Novel fibre substrates are needed to replace conventional materials and reduce the pressure to use woody biomass to the extent that the carbon sink of forested land is put at risk. FIBSUN looks to optimise all aspects of novel bio-based fibre value chains – from cultivation practices and industrial processes to business models and understanding of consumer needs. To avoid clearing of forests or compromising agricultural production, it uses degraded soils and marginal land to cultivate biomass feedstocks. FIBSUN will develop solutions for the construction, automotive and textile industries. Industrial processes demand optimisation with regards to energy and feedstock use. FIBSUN will study key factors for assessing the sustainability of biorefineries: feedstock types, conversion technologies and their respective conversion and energy efficiencies, manufactured product types (including co-products), and what products can be substituted by biobased products. In fact, exploitation of novel biomass types has the potential to revitalise areas suffering from socioeconomic difficulties caused by land degradation and pollution caused by conventional industries.

The THERMOFIRE project aims to be a pioneer in this field, consequently, the flame retardancy of the 100% bio-based composites will be deeply developed and investigated. Fire retardancy is a key property of materials used for applications in the automotive, aerospace and textile sectors due to the need to minimize fire risk and meet safety requirements. In the THERMOFIRE project up to 100% bio-based polymers will be reinforced with different natural fibers (e.g. regenerated cellulose from wood and commercial flax) and bio-based flame retardants aiming at giving excellent flame retardancy to the final bio-based thermoplastic (TP) composites. The innovation of THERMOFIRE relies on the development of high-performance composites with a 20% reduction in weight and 15% in cost while maintaining the required levels of safety suitable for applications under stringent operating conditions. THERMOFIRE project represents a genuine opportunity to remove Europe’s dependence on imports of fossil-based polymers for stringent operating conditions in the aerospace, automotive and textile sectors.

ROBUSTOO aims to strengthen Europe’s position in industrial biotechnology by advancing bio-based chemical and material production. Building on past EU projects, it will demonstrate large-scale production and optimization of three key oxidative enzymes—UPOs, laccases, and HMFOs—tailored for industrial needs. Using advanced bioprospecting, microbial engineering, and enzyme development, the consortium will optimize and pilot bio-transformations, enabling biotech SMEs and research centres to convert industrial lignins into bio-based resins, produce specialty chemicals through targeted oxygenation, and synthesize 2,5-furandicarboxylic acid sustainably. These innovations support Europe’s green transition and circular economy goals.

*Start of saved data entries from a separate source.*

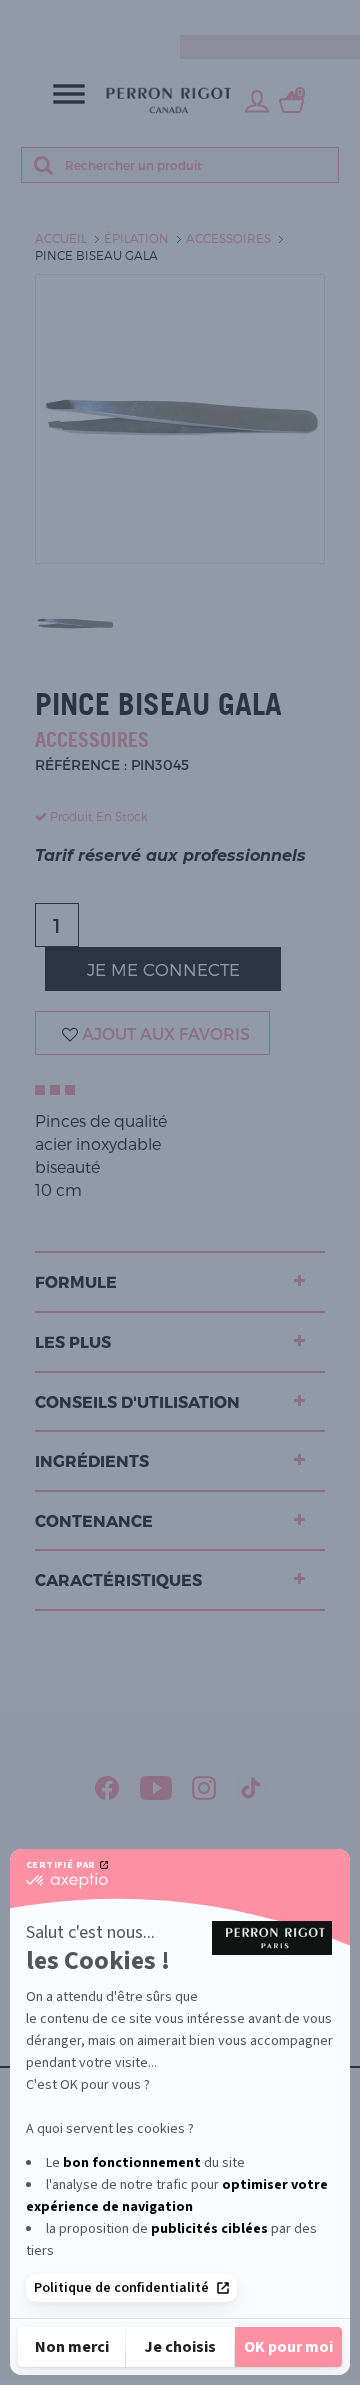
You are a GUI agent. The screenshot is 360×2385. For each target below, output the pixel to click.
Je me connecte (163, 969)
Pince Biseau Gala (96, 255)
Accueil (61, 238)
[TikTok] (251, 1788)
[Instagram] (204, 1788)
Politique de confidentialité (121, 2288)
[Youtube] (156, 1788)
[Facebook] (107, 1788)
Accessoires (228, 238)
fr (345, 17)
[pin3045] (75, 622)
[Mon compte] (257, 100)
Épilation (136, 238)
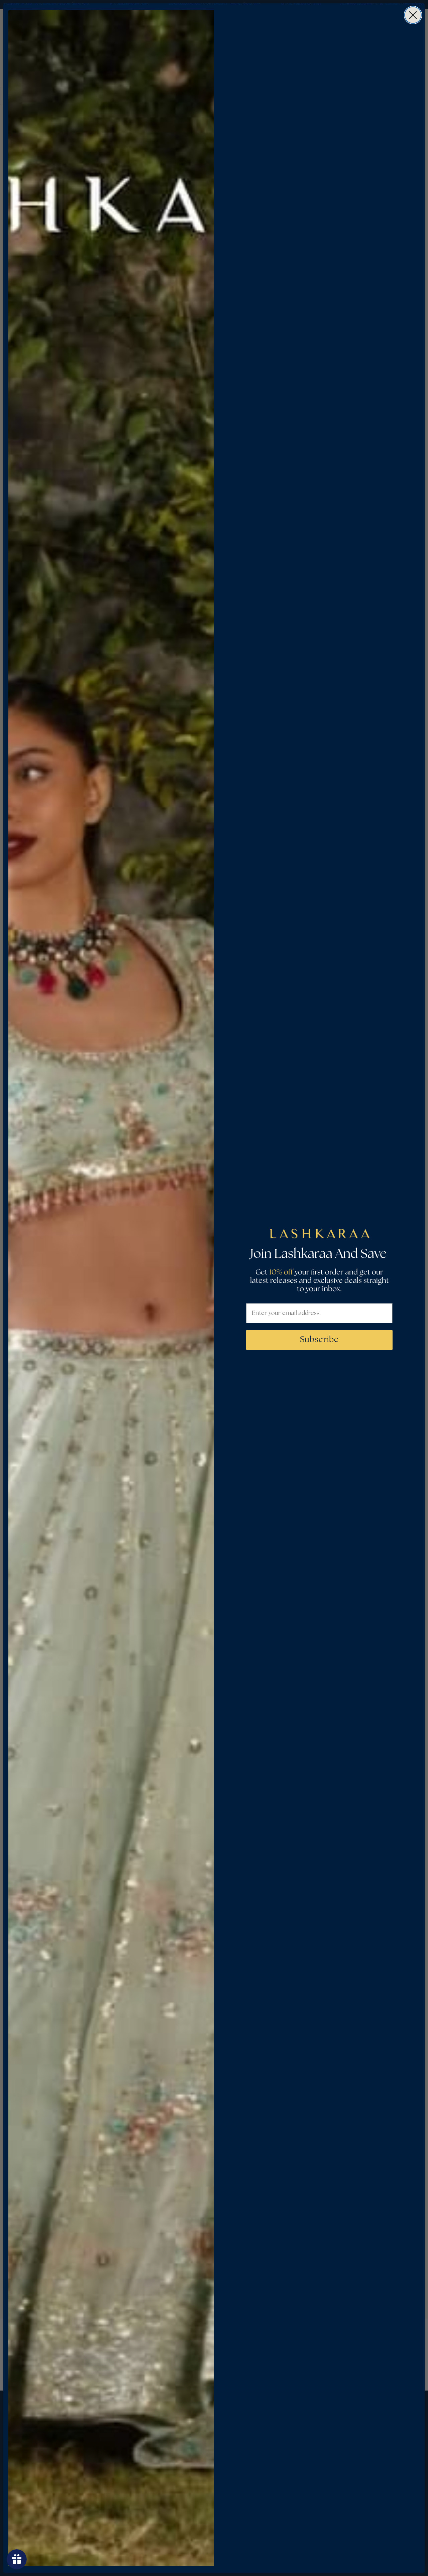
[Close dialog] (413, 15)
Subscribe (319, 1340)
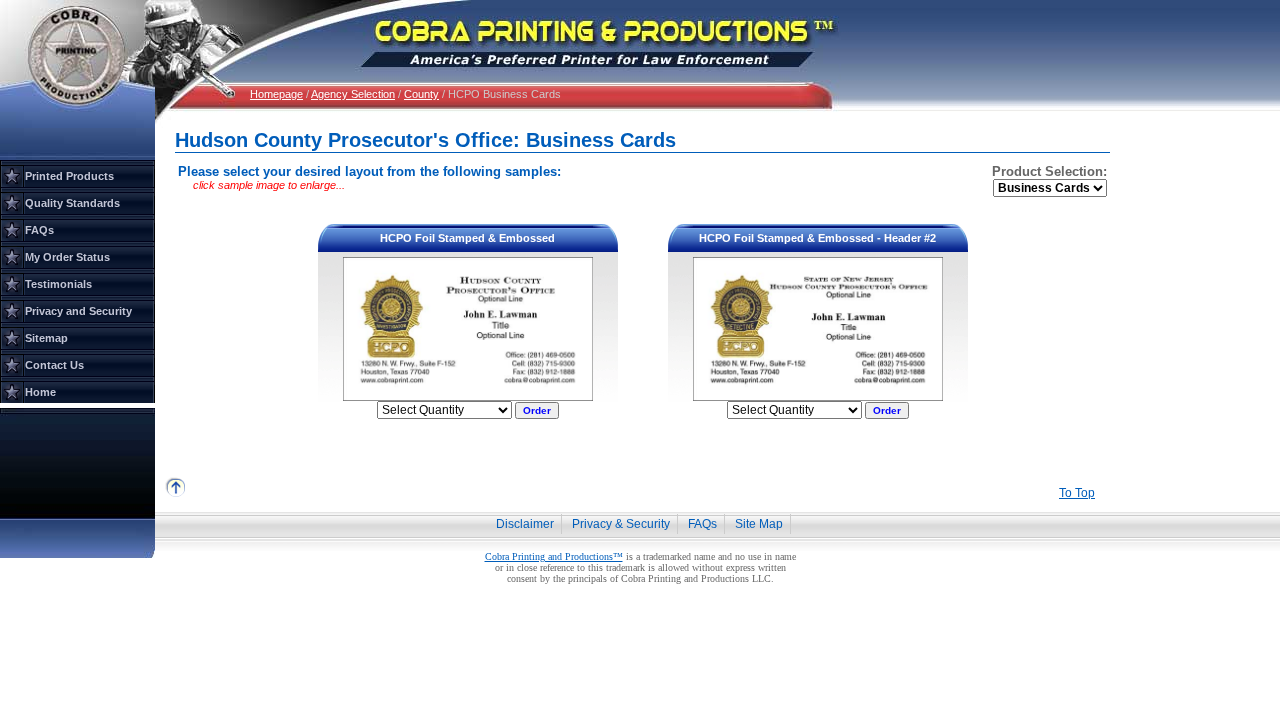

POLYMEER aims to establish a sustainable bio-based value chain for bioplastic products, using brewers’ spent grain (BSG) as feedstock. Focused on agricultural films, brewery tertiary packaging, and automotive textiles, the project designs bioplastics to be recyclable and/or biodegradable for environmental sustainability.

BIOPYRANIA aims to produce new classes of polyamides (PA) and polybenzimidazole (PBI) from biobased aromatic monomers, synthesized from amino acids obtained from second-generation (2G) woody biomass. The ultimate goal is to provide high- performance, environmentally friendly alternatives to fossil fuel products, responding to growing industry demands and European sustainability regulations such as the Sustainable Product Initiative (SPI). New polymers, for strategic sectors such as electric mobility and clean hydrogen, will help reduce dependence on fossil resources, promoting a more sustainable and technologically advanced future.